▶ **RECORDS TO USE**
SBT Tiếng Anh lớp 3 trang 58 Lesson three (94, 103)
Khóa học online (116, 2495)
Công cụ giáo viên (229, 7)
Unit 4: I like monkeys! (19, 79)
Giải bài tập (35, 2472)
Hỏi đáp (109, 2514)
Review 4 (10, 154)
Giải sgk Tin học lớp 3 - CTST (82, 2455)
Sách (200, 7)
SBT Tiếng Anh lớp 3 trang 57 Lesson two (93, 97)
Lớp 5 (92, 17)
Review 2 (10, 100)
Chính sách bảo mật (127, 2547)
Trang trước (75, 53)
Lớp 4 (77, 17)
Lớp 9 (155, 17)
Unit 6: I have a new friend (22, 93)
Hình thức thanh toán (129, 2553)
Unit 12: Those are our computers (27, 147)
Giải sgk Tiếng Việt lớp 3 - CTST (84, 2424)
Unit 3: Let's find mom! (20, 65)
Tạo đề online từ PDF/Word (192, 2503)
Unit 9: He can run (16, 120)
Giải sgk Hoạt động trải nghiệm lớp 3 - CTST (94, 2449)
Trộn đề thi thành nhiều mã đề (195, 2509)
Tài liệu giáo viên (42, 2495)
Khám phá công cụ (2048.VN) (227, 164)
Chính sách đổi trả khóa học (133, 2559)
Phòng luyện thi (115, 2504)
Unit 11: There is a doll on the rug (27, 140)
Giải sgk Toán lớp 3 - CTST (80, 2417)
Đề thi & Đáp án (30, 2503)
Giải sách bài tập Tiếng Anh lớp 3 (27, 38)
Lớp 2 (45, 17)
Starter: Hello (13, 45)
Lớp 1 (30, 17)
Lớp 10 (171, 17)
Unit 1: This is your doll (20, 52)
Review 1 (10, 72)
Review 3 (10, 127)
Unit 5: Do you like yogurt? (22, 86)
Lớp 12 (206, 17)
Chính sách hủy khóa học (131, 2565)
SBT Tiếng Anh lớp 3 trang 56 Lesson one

▶ **ASSIGNED TASK**
Go through the preceding material and copy each line that has the word "Unit".

▶ **ANSWER BELOW**
Unit 4: I like monkeys! (19, 79)
Unit 6: I have a new friend (22, 93)
Unit 12: Those are our computers (27, 147)
Unit 3: Let's find mom! (20, 65)
Unit 9: He can run (16, 120)
Unit 11: There is a doll on the rug (27, 140)
Unit 1: This is your doll (20, 52)
Unit 5: Do you like yogurt? (22, 86)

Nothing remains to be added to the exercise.